いつの間にか目の前に踏み込まれ、ソーは背中に冷や汗が伝うのを感じた。ムジョルニアを握る手が震える。
ヒカルは、いつものように穏やかで優しい笑みをたたえてソーを見上げている。平時であれば、彼より遥かに長い時を生きているソーですら、故郷の母を思い出すような慈愛に溢れた笑顔だ。しかし今のヒカルの笑顔は、ソーの目にはとても恐ろしいものに見えた。
慈愛の中にどこまでも広がる仄暗い深淵を抱いているかのような。温かさの中に全てを凍り付かせる冷気が潜んでいるかのような。あまりにもアンバランスなその表情は、得体の知れない恐怖となってソーをじわじわと蝕む。
「ソー、どうしたの?僕を見て?」
「っ……」
ヒカルが右手を伸ばしてソーの頬にそっと触れる。ソーはそのあまりに冷たい指先に眩暈を感じた。だが、動けない。ヒカルの指はまるで体の自由を奪う魔法のようだった。
「……本当に、お前はヒカルなのか」
どうにか声を絞り出すが、その声はあまりにも震えていた。手にしたムジョルニアが重く感じる。
「何言ってるの?僕は僕だよ」
左手もソーの頬に触れたかと思うと、ヒカルはくすりと笑う。
「ふふ……僕は何も変わってないよ」
ヒカルは爪先を上げると、自身の顔をソーに近付ける。
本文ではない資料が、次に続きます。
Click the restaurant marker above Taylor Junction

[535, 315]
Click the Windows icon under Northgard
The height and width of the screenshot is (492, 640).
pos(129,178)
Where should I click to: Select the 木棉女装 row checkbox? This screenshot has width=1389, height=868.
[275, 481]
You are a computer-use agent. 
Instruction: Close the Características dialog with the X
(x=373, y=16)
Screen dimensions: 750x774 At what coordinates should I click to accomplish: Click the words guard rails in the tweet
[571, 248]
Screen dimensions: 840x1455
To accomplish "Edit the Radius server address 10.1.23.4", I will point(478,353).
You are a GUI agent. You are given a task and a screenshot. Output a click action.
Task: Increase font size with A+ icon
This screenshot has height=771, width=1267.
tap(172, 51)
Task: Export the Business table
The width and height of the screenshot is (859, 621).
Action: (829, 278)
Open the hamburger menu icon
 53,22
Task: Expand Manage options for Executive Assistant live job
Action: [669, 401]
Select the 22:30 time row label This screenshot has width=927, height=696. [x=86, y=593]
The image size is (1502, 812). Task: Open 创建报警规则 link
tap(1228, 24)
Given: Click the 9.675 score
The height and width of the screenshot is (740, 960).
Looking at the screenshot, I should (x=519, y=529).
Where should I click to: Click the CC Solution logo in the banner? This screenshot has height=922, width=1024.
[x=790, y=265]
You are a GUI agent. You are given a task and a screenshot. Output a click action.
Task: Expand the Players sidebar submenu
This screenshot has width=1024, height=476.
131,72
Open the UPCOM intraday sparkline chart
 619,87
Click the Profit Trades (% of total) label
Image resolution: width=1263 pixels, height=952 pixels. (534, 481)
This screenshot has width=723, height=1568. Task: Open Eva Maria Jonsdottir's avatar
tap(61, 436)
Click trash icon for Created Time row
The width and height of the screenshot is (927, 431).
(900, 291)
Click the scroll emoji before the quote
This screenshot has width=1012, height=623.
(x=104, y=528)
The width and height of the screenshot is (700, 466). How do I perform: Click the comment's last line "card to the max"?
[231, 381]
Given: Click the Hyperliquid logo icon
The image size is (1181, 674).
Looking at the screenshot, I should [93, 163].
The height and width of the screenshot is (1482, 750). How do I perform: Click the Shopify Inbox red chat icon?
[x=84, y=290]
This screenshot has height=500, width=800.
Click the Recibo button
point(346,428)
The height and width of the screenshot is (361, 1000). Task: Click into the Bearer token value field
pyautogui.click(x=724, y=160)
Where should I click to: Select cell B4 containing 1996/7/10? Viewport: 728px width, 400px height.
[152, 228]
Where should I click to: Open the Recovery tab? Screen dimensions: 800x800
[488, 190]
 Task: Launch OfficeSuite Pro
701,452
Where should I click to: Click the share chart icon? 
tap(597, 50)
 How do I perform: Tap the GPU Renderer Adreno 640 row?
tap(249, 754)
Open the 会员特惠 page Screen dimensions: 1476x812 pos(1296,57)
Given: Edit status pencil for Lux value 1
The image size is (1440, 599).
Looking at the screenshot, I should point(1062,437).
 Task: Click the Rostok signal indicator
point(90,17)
その優しいけれど暗い表情は、蠱惑的にすら映る。
「ねえ、」
深淵に引き込まれるかのように、その瞳に吸い寄せられる。
何故だかは分からないが、ソーはその瞳に、共に育った弟の姿が重なるのを感じた。
(ああ……同じだ、あの時と)
「ねえ……僕を見て」
(違う、ヒカルはロキとは違う筈だ)
「この力があれば、何だって出来るんだ……アキラを守ることも、ロキを救うことも」
ヒカルは手を滑らせて、両腕をソーの首に回した。自然、ソーはヒカルに抱き締められる形になる。ソーは、動けない。ただヒカルのなすがままにされるだけだ。
眩暈が一層強くなる中で、ソーはヒカルの甘い蜜のような声をただ聞いていることしか出来ない。
ソーの髪を撫でる手は、幼い頃故郷にいた時の母を思い出させた。温かい雲に包まれているかのように夢見心地になる。
「僕と一緒に強くなろう?ソー」
耳元で囁かれ。
ソーの手の中からムジョルニアが滑り落ちた。
ムジョルニアが地面にめり込む轟音と共に、ソーは、自身の中で何かが崩れるのを感じていた。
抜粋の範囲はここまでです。